Partager cet article
C’est un moment d’anthologie que seul le sport peut nous offrir. Dimanche soir, dans une lumière crépusculaire, les dieux du tennis se sont penchés sur Roland Garros. Un moment de grâce, une finale hors du commun. La plus longue à Paris. Et la plus belle, sans l’ombre d’un doute. Jamais le dernier match de notre quinzaine printanière préférée n’avait basculé ainsi dans l’irrationnel et le sublime. Carlos Alcaraz et Jannik Sinner nous ont enchantés pendant 05h29 d’un combat de titans où l’Espagnol aura trouvé un invraisemblable supplément d’âme et de génie.
Direction le Panthéon
Depuis la terrasse Prime Video, qui domine le court Philippe Chatrier et où j’ai le bonheur d’officier depuis 5 ans, je n’ai eu cesse de me demander si on avait déjà vu ça. À mes côtés, Jo-Wilfired Tsonga et Marion Bartoli n’en finissaient plus de crier au gag ou à la plaisanterie tant le niveau de jeu était choquant. Le cinquième set, mesdames, messieurs, est en effet à ranger au panthéon du tennis. Un monument. Un chef d’œuvre. Une enfilade de coups supersoniques. Une pléiade de passings gagnants. Une cavalcade d’inspirations géniales. À l’issue d’un super tie-break aussi indispensable à la dramaturgie que fantasmagorique pour Alcaraz et abominable pour Sinner, le doute n’était plus permis : Roland Garros n’a jamais connu ça !

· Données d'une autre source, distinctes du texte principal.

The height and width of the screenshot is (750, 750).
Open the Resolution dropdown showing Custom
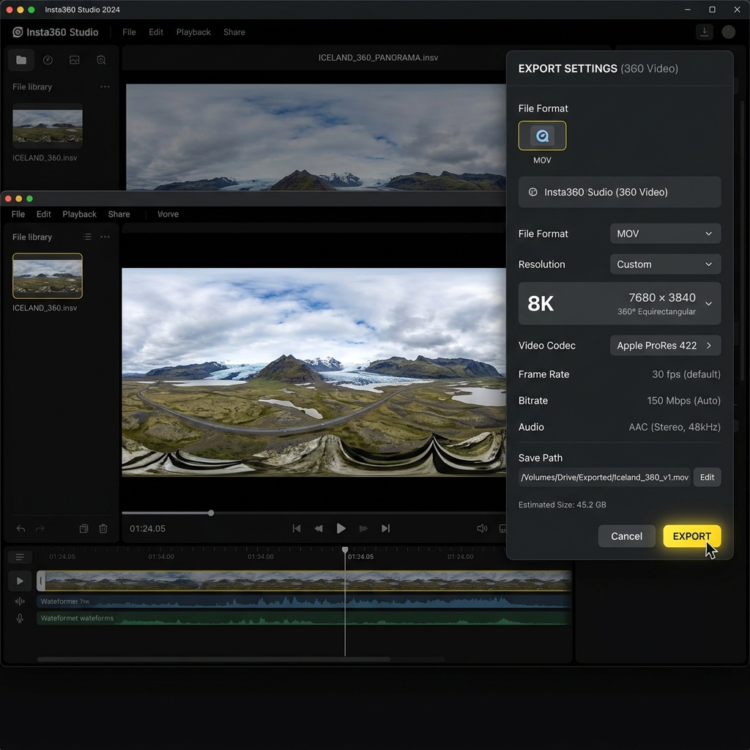[664, 264]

Cette finale monumentale est même d’ores et déjà à classer parmi les plus grands matches de l’histoire de ce sport comme, entre autres : Borg-McEnroe 1980 à Wimbledon, Federer-Nadal 2008 toujours sur le gazon londonien, Nadal-Djokovic 2012 en Australie ou encore le Federer – Djokovic de 2019 encore à Wimbledon. Des duels épiques où les planètes s’alignent au fil du match pour nous offrir tous les ingrédients qui font la légende. Si nos pouls battaient sans doute plus vite pendant un Federer-Nadal, par exemple, le temps fera son œuvre. Alcaraz et Sinner sont entrés ce dimanche dans le foyer des Français et dans le cœur de beaucoup de jeunes et moins jeunes amateurs de tennis. Cette rivalité s’annonce aussi pérenne que radieuse. Et une excellente raison de continuer à aimer le tennis.

À la bonne ère !
Mais, franchement, comment ne pas avoir de l’empathie pour Jannik Sinner et ses trois balles de titre envolées ? Depuis Coria et ses crampes en 2004, aucun champion n’avait connu pareille cruauté en finale Porte d’Auteuil. Il était pourtant le plus fort pendant près de quatre heures de jeu. Il tenait la coupe des Mousquetaires avec neuf de ses dix doigts. Mais le tennis est ainsi fait, surtout dans ce merveilleux format au meilleur des cinq sets, qu’il est impossible de s’y voir avant. L’Italien rejouera très longtemps ses trois occasions, où il a commis trois fautes (!), dans sa tête. La cicatrice ne se refermera que quand il gagnera ce tournoi. Ce qui arrivera un jour.
Pour l’heure, rendons aussi l’hommage qu’il mérite à ce génial jeune homme venu de Murcie. Déjà 5 titres du Grand Chelem à seulement 22 ans…seuls Nadal et Borg ont fait mieux. C’est dire si Alcaraz a du talent à revendre. Il est un enchantement pour ce sport et le plaisir qu’il prend fait le nôtre. Le voir distiller ses amortis, ses coups droits ou ses volées, en cherchant toujours à créer, est une bénédiction pour le tennis. Comme son sourire.
Et dire qu’au début de ce Roland Garros 2025, nous disions officiellement au revoir à la légende vivante Nadal et ses 14 titres à Paris. Et dire qu’en demi-finale, Novak Djokovic quittait lui le court d’une manière énigmatique en embrassant la terre battue parisienne…La plus belle page de l’histoire du tennis masculin est officiellement en train de se tourner sous nos yeux. Mais, j’en suis désormais certain, le prochain chapitre ne sera pas banal, loin de là.